Wednesday 26 February 2014

Installing Web-Harvest


Installing Web-Harvest is trivial. Download the latest "Single self-executable JAR file" from the website here .
This contains a single Jar file.  Put that somewhere on your computer and then double-click on the Jar file.  Presuming you have Java correctly installed, after a few moments the Web-Harvest GUI will pop up:



Notice that you can download and open some examples.  Under the Help menu (or with F1) you'll find the Web-Harvest manual.  You can also read this online here.

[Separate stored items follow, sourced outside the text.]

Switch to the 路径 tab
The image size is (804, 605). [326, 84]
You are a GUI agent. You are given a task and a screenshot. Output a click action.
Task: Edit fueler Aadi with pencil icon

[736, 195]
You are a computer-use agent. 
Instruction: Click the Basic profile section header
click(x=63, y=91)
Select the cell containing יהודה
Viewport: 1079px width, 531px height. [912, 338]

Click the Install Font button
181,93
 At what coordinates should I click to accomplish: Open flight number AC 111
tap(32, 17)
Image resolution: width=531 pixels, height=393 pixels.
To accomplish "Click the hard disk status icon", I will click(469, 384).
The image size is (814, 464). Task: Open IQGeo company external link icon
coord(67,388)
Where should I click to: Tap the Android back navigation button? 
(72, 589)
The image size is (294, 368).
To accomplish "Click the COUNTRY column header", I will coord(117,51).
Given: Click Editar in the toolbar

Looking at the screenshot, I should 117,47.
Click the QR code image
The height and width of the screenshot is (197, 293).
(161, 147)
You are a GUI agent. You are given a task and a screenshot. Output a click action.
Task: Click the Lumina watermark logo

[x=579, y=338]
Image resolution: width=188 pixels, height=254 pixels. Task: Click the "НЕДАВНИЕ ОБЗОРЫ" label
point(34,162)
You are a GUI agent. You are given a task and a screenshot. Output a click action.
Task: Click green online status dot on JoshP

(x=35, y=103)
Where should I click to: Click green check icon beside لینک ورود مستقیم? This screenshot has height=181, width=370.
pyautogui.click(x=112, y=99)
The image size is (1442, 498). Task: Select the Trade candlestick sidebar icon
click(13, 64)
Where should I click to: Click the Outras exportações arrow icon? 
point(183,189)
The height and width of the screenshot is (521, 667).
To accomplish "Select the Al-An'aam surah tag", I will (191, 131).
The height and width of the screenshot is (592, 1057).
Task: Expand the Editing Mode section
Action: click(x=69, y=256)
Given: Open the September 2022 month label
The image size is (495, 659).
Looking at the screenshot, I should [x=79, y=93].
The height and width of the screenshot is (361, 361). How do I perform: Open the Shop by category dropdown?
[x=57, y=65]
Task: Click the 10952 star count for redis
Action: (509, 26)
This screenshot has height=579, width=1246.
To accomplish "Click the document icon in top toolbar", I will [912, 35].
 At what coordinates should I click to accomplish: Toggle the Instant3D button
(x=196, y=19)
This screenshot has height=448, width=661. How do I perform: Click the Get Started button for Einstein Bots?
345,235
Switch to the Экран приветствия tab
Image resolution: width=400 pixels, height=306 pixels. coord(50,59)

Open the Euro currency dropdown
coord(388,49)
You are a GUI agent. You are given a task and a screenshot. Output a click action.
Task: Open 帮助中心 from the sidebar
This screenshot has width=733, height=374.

A Useful Note:  Version 2.0 of Web-Harvest has a memory leak bug.  This can cause the tool to use up all available memory and hang when downloading and processing a large number of web pages.  (Say, a whole season's worth of basketball games :-)  You can somewhat minimize this problem by starting Java with a larger memory allocation, using the "-Xms" and "-Xmx" options.  How to do this will vary slightly depending upon your operating system and whether things are installed.  On my Windows machine, I use a command line that looks something like this:
C:\WINDOWS\system32\javaw.exe -Xms1024m -Xmx1024m -jar "webharvest_all_2.jar"
On Windows you can create a shortcut and set the "Target" to be the proper command line.  However, even with this workaround, Web-Harvest will eventually hang.  The only choice then is to quit and restart.

Initial Set-Up

After you've downloaded and installed Web-Harvest, there are one or two things you should set before continuing.  Open the Web-Harvest GUI as above, and on the Execution menu, select Preferences.  This should open a form like this:


First of all, use this form to set an "Output Path".  This is the folder (directory) where Web-Harvest will look for input files and write output files.  (You can use absolute path names as well, but if you don't, this is where Web-Harvest will try to find things.)  There's no way to change this within your Web-Harvest script, so if you need to change this for different scripts, you'll have to remember to do it here first before running your script.

Second, if you need to use a proxy, this is where you can fill in that information.